Análise

Alexandre Garcia: democracia ou farsa?

Colunista adverte: "Eleitor apático e passivo pagador de impostos é massa inerte ante autoritarismos que não se submetem à Constituição. Mandantes desligados de seus mandatários abandonam o canal de intermediação do poder"

Os deputados anunciados como ministros já estão votando a favor do Palácio do Planalto, informa o ministro das Relações Institucionais Alexandre Padilha. No governo de Luiz Inácio Lula da Silva, os ministros André Fufuca e Sílvio Costa Filho ainda não sabem do que vão ser ministros, mas o presidente abre as vagas quando voltar da África. Em consequência, o deputado Fufuca vai dar uma banana para seus 135 mil mandantes e o deputado Sílvio fará o mesmo gesto para 162 mil eleitores. Para eles, fica mais fácil ter um chefe único — e os representados deles terão que esperar a próxima eleição para fazer isso. Triste saber que isso é usual nas relações entre representantes e representados, quando o mandatário decide servir a outro senhor.

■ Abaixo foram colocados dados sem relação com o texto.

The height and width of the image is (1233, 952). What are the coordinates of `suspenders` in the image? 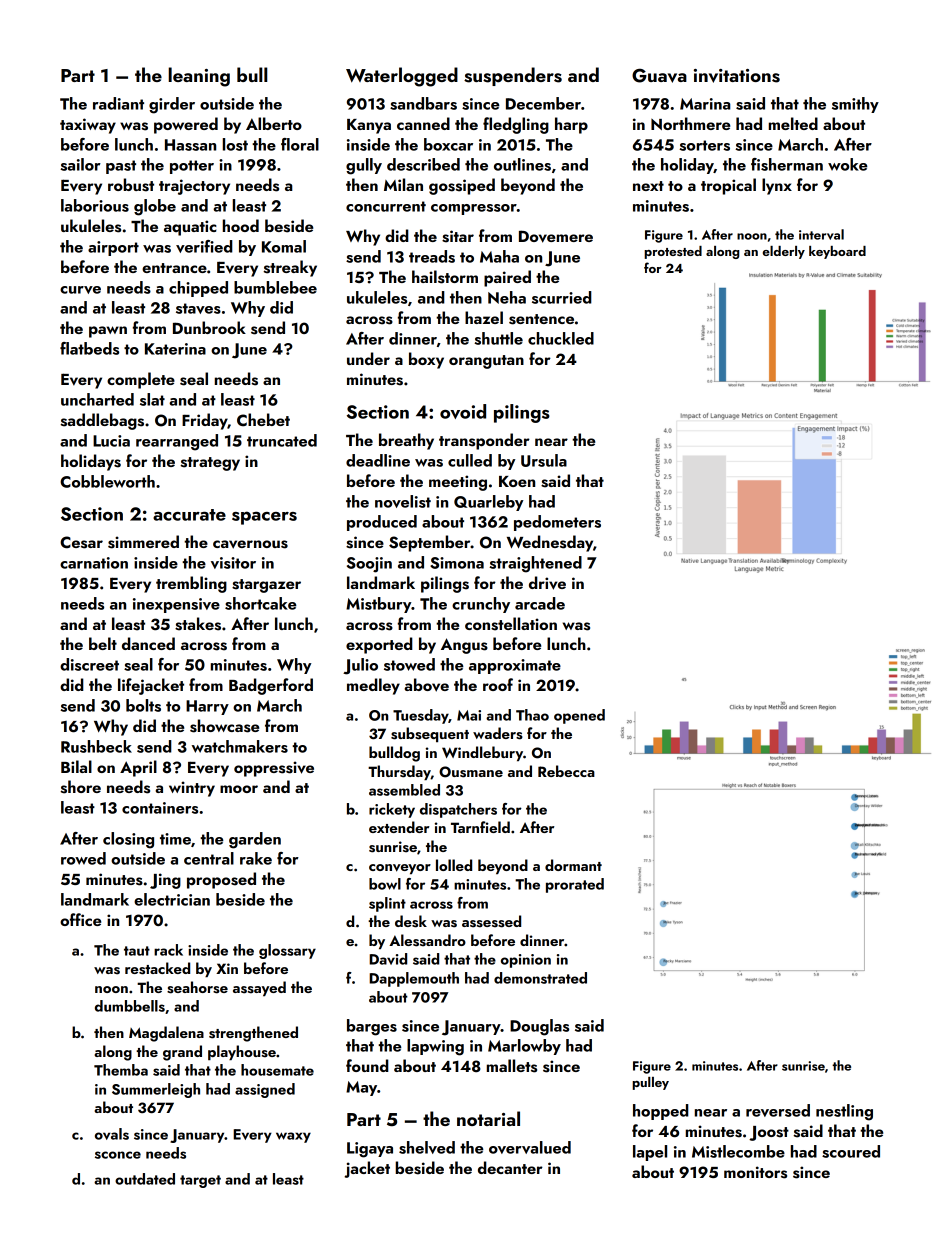 It's located at (513, 76).
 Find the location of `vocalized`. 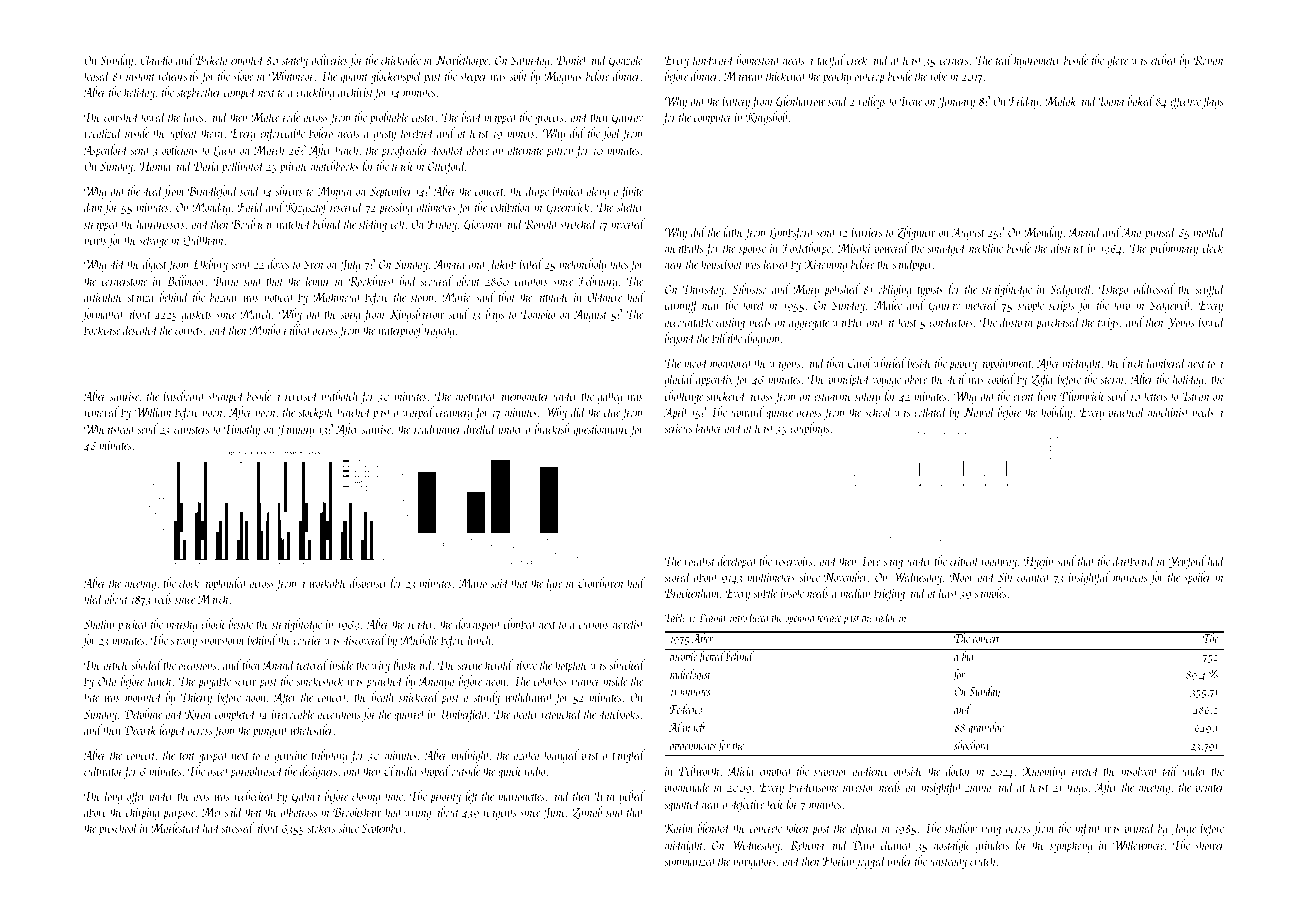

vocalized is located at coordinates (103, 132).
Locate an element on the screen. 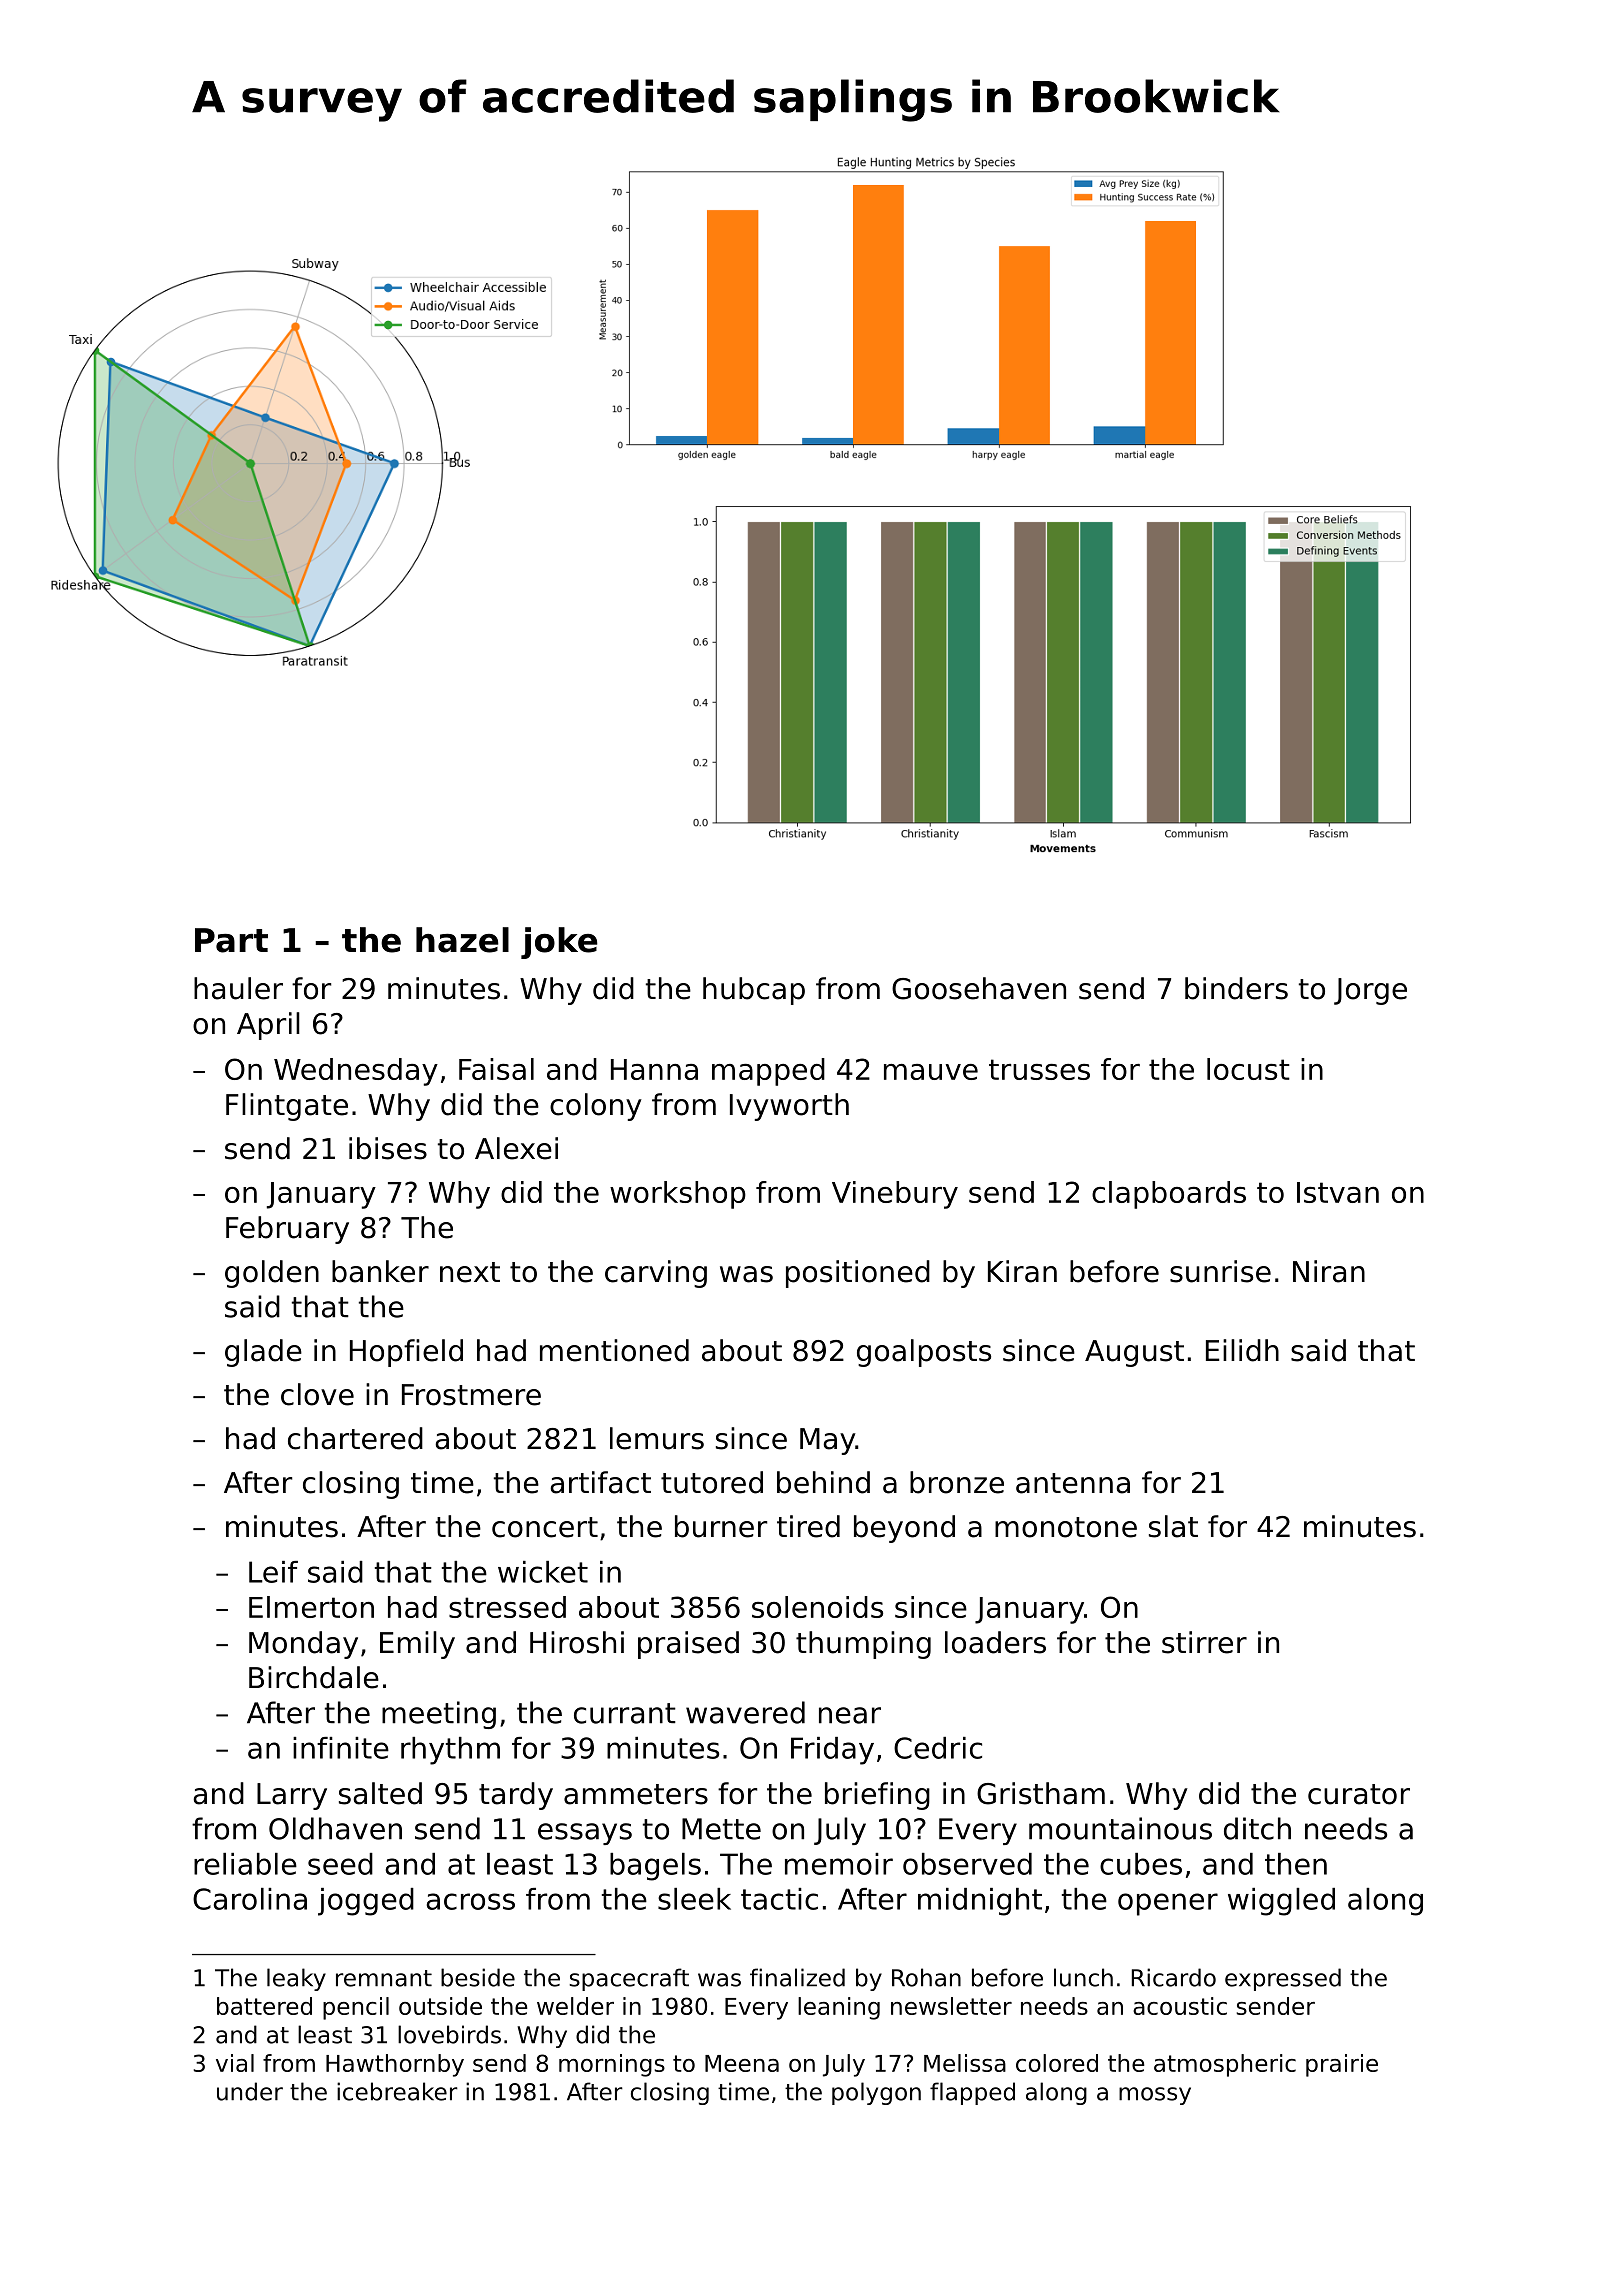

Assim, não há democracia representativa que se sustente. Mês passado, o presidente bateu o recorde de liberação de emendas: R$ 11,8 bilhões — isso é mais do que o orçamento do município de Porto Alegre para o ano inteiro de 2024. Os contribuintes muito suaram para pagar tudo isso em impostos.

Trabalha-se cinco meses por ano para sustentar o Estado, a pretexto de que ele, em favor do povo, preste bons serviços de polícia, justiça, ensino, educação e infraestrutura básica. Os R$ 11,8 bilhões de julho se destinam a atrair votos para o governo, que é de esquerda. Na eleição de 5 de outubro de 2022, a Câmara assumiu um perfil de 73% de centro-direita e o Senado, 67%. Supostamente, essa foi a vontade do eleitor naquele dia.

Mas o eleitor é a parte fácil de ser traída à distância. Sem voto distrital, não apenas na infidelidade ao voto, mas até abandonando o mandante para servir a outro poder, o Executivo. Por que isso acontece?

Apenas pela atração que sente um deputado que, sendo um em 513 da Câmara, quer se valorizar e ser um em 37 ou 39 no ministério? Será pelas emendas? Será que é o poder sobre o orçamento do ministério? Será que é por falta de formação política, que negligencia seus eleitores? Ou por falta de formação de eleitores, que não se importam, não exigem, não cobram, não sabem que são mandantes de um mandatário e, talvez, nem saibam em quem votaram?

Influência

E mais uma pergunta: quem influencia mais esse representante do povo no Congresso Nacional — o que diz a tevê, o jornal ou seus eleitores? Ninguém perguntou aos mandantes, na hora de votar os fundos partidário e eleitoral, se concordam em sustentar todos os partidos políticos, inclusive os adversários. Aí, a expressão "todo poder emana do povo" vira farsa.

Na prática, a verdade é que todo o sustento do Estado emana do povo, já que é o pagador final dos impostos como consumidor. Paga tudo e não exerce o poder.

Na influência sobre o parlamentar, a mídia supera o eleitor e o substitui. Seria ela a grande mandante? Se assim for, temos mais um desvio na representação, neste "poder que emana do povo", que serve apenas como rótulo de democracia.

Eleitor apático e passivo pagador de impostos é massa inerte ante autoritarismos que tributam, restringem, censuram, prendem e não se submetem à Constituição. Mandantes desligados de seus mandatários abandonam o canal de intermediação do poder. E, como se sabe, o poder não suporta vácuo. Não há democracia que conviva com isso. Resta apenas um rótulo enganoso.